On 21 November 2011, Hungary requested a second (precautionary) financial aid from the EU and the IMF due to deteriorating financing conditions. The Ecofin Council approved the principle of the application. Problems related to respect for independent institutions (particularly the Central Bank) have delayed the opening of negotiations. “The three-year stand-by agreement will support the public authorities` goal of moving towards a more dynamic, sustainable and inclusive economy. The precautionary nature of the agreement will provide insurance against external shocks. The authorities are embarking on a sustainable fiscal path, supported by the budgetary rule, while leaving room for critical spending on improving infrastructure and social spending. These objectives must be accompanied by measures to improve tax administration and modernize wealth taxation. Finally, the negotiations from 17 to 25 July 2012 were limited to an official round, as Hungary was able to finance itself through the international market and did not ask for additional support. It raised $3.25 billion in 2013 and was able to repay all repayments of the 2008-2010 confirmation agreement (equivalent to an EU-BoP programme).

Commitment fees. For appropriations committed in all SBAs, a commitment fee is levied at the beginning of each 12-month period on amounts that could be drawn during the period (15 basis points for amounts committed up to 115% of the ratio, 30 basis points for amounts committed above 115% and up to 575% of the quota and 60 basis points for amounts greater than 575% of the quota). These royalties are reimbursed on a pro-rata basis if the amounts are deducted during the relevant period. Therefore, if the country borrows the entire amount committed under an SBA, the commitment fee is fully repaid. However, reimbursement is not made as part of a precautionary SBA under which countries do not travel. The Armenian authorities have indicated that they will review the agreement as a precautionary measure and that they do not intend to use the new SBA unless shocks generate balance-of-payments needs. In addition to shock insurance, the agreement will support the authorities` efforts to strengthen the economic foundations and political framework. It will also contribute to the effective implementation of structural reforms, including governance and improving the business climate.
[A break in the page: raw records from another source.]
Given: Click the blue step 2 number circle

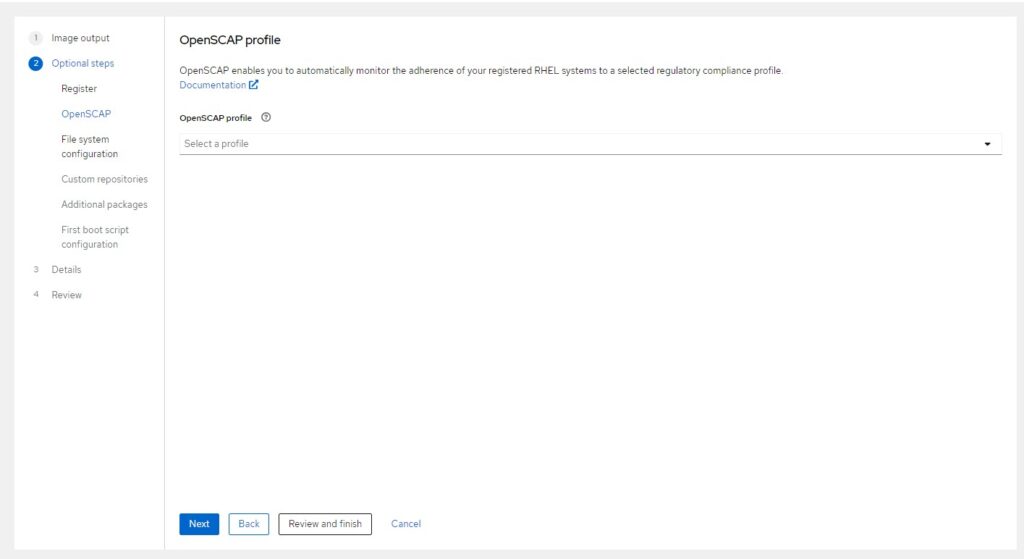Looking at the screenshot, I should 36,63.
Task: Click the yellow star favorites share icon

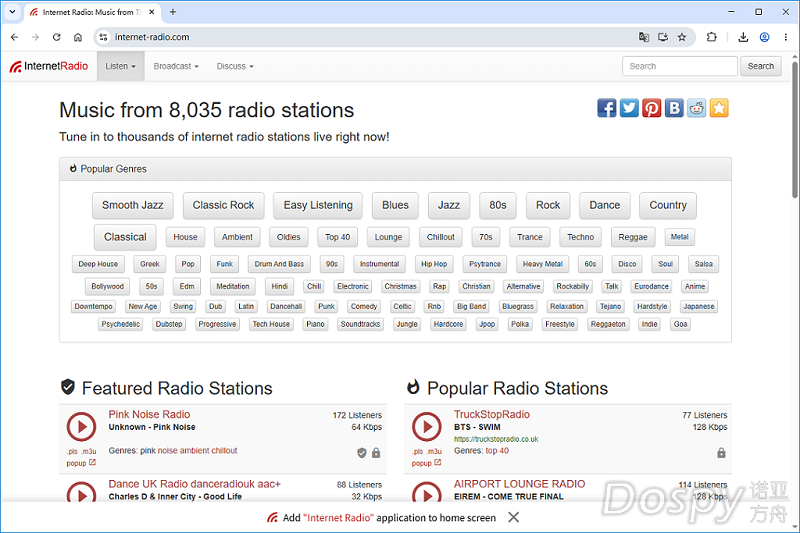Action: point(719,108)
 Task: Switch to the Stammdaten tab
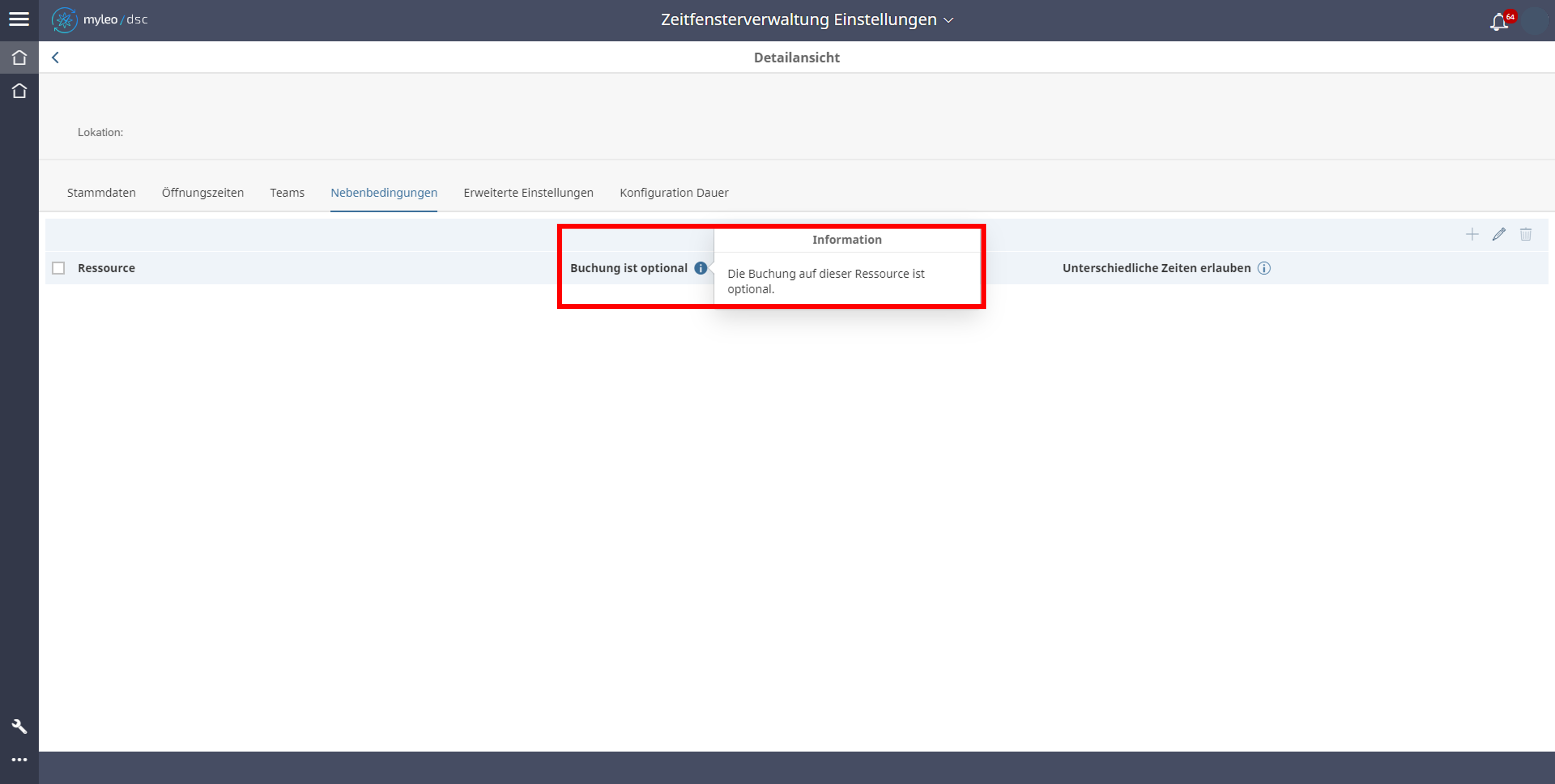tap(101, 193)
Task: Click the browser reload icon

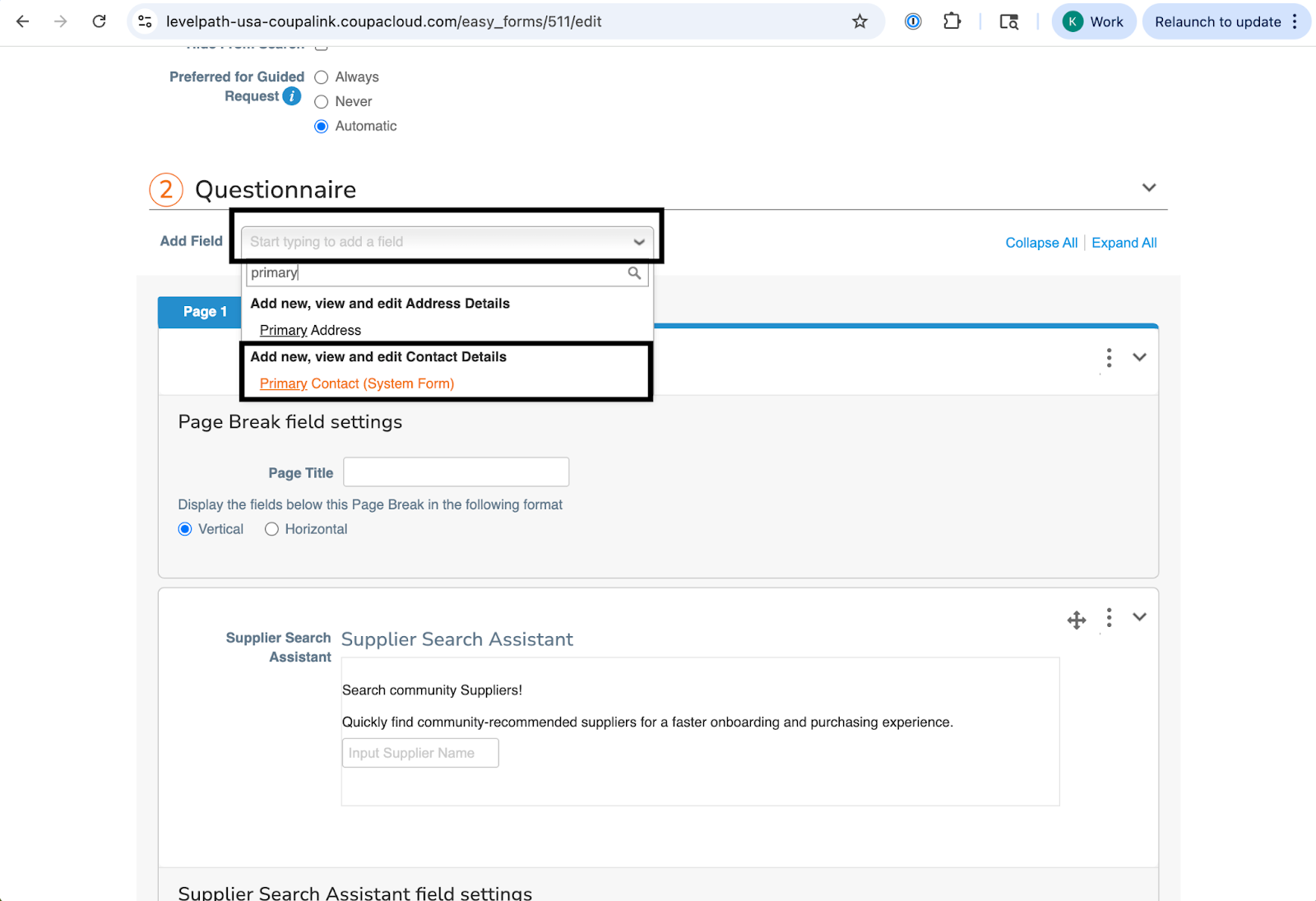Action: coord(99,21)
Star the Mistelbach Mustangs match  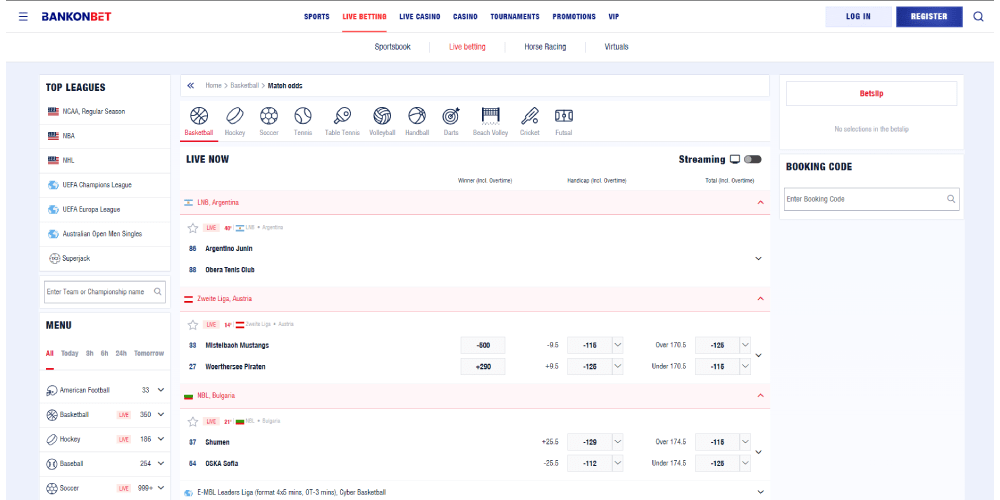pos(193,325)
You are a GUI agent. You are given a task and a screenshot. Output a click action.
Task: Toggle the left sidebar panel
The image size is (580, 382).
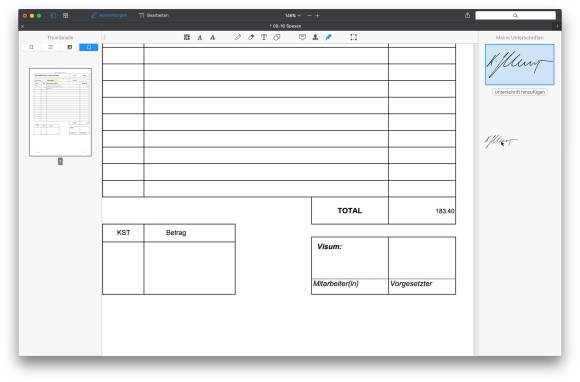(53, 16)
In the event of an economic crisis, countries often need financial resources to help them overcome their balance-of-payments problems. Since its inception in June 1952, the IMF Confirmation Agreement (SBA) has been the lending instrument of emerging and developed countries. The SBA was revalued in 2009, along with the fund`s broader framework, to be more flexible and meet the needs of Member States. Conditions have been streamlined and simplified and more resources have been released upstream. The reform also allows for wider access to wider access on the basis of a precautionary basis. A precautionary fit. Countries that are in high need for funding and do not intend to use authorized amounts, but retain the ability to do so when they need them, have precautionary measures to ensure high access. 2002-2008: At the end of 2002, the Ukrainian Cabinet of Ministers decided that continued cooperation with the IMF, without credit, should continue on the basis of the one-year “precautionary preparation” programme approved by the IMF`s Executive Board on 29 March. In 2004 and granted the possibility of obtaining new loans from the IMF and obtaining a reserved loan of SDR 411.6 million (30% of the Ukrainian quota) if payments from the country`s foreign exchange reserves are allocated. TBILISI (Reuters) – The International Monetary Fund has approved a three-year confirmation agreement for Armenia of $248.2 million to support structural reforms and improve the business environment.